De nos jours, un double mouvement se fait sentir: l’agriculture entre dans les villes, d’une part; les citadins se réapproprient l’acte de production, d’autre part. Des fermes urbaines voient le jour, permettant à la population de s’approvisionner en fruits et légumes grâce aux circuits courts. La productivité et la rentabilité de ces projets sont toutefois limités. La Municipalité de Lyon a poussé la démarche à l’extrême: d’ici cinq ans, elle compte devenir une ville autosuffisante en termes de production agricole. Quelque 10 000 hectares du foncier urbain ont été extraits et mis à disposition de maraîchers, censés nourrir les
523 000 habitants que compte la ville. Cependant, Eric Dereudre met en garde: cette promesse risque d’être difficile à tenir. La réalité montre que seuls 15% des besoins alimentaires seraient couverts et en dix ans (plutôt que cinq); en outre, il faudrait ajouter aux fermes urbaines un périmètre de 250 km autour de la ville de Lyon.

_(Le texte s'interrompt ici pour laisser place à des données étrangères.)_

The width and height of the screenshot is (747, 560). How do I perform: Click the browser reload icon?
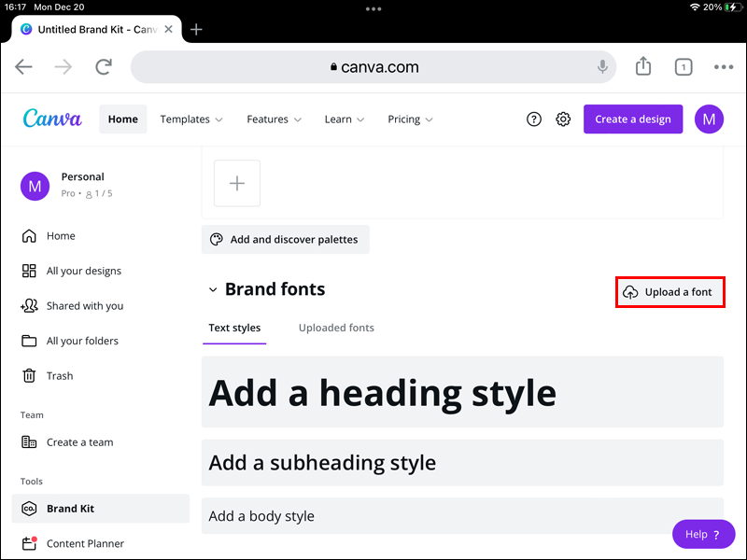coord(104,66)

Autre source d’engouement et d’investissements: les fermes verticales ou indoor farms. De la haute technologie est mise au service d’une production hyperintensive et protégée des aléas climatiques. Dans des usines et des containers poussent des légumes, sous une lumière artificielle. Le concept est né des Etats-Unis où, sur la Côte Est, 70% des produits frais proviennent de Californie et nécessitent plusieurs jours de transport. Les fermes verticales situées dans les pôles urbains permettent, quant à elles, une récolte quotidienne, avec une productivité décuplée: on estime qu’un hectare de salade indoor est en mesure de remplacer 300 hectares en plein champ; en outre, plusieurs cycles de production sont possibles par année. Moins de kilomètres parcourus et d’émissions de gaz à effet de serre sont les avantages de ce processus. Il permet aussi le développement d’autres variétés, diversifiant ainsi le goût, l’aspect et les nutriments, plutôt que de sélectionner les végétaux selon le seul critère de la résistance au transport. Un bémol toutefois: la forte consommation en électricité et en eau de ces structures, problèmes que les producteurs tentent de contrer en installant des panneaux photovoltaïques et en veillant à la circularité de l’eau (salades en dessus, poissons en dessous!). Eric Dereudre relève un paradoxe: alors que les consommateurs refusent l’utilisation de la technologie à outrance dans les champs, ils sont prêts à l’envisager indoor.
Le mouvement inverse concerne des citadins qui partent à la rencontre de l’agriculture. En tant que «consom’acteurs», ils s’engagent dans l’acte de production; cette implication peut prendre plusieurs formes, comme le crowdfunding, l’aide ponctuelle aux travaux maraîchers, les abonnements aux paniers de fruits et légumes, etc.

Quelles perspectives?

Grâce à des technologies miniaturisées, nombreux sont les particuliers qui se lancent dans leur propre production de légumes, sur leur balcon ou leur bout de terrain. Cette volonté d’autoproduction et d’autoconsommation des citadins se heurte bien souvent à la réalité; car faire pousser son kilo de tomates n’est pas si simple… «On a besoin d’un avocat, d’un agent immobilier, d’un médecin, d’un garagiste quelques fois par année, mais on a besoin d’un agriculteur trois fois par jour pour se nourrir, voire quatre si on met du biocarburant dans sa voiture!», conclut Eric Dereudre.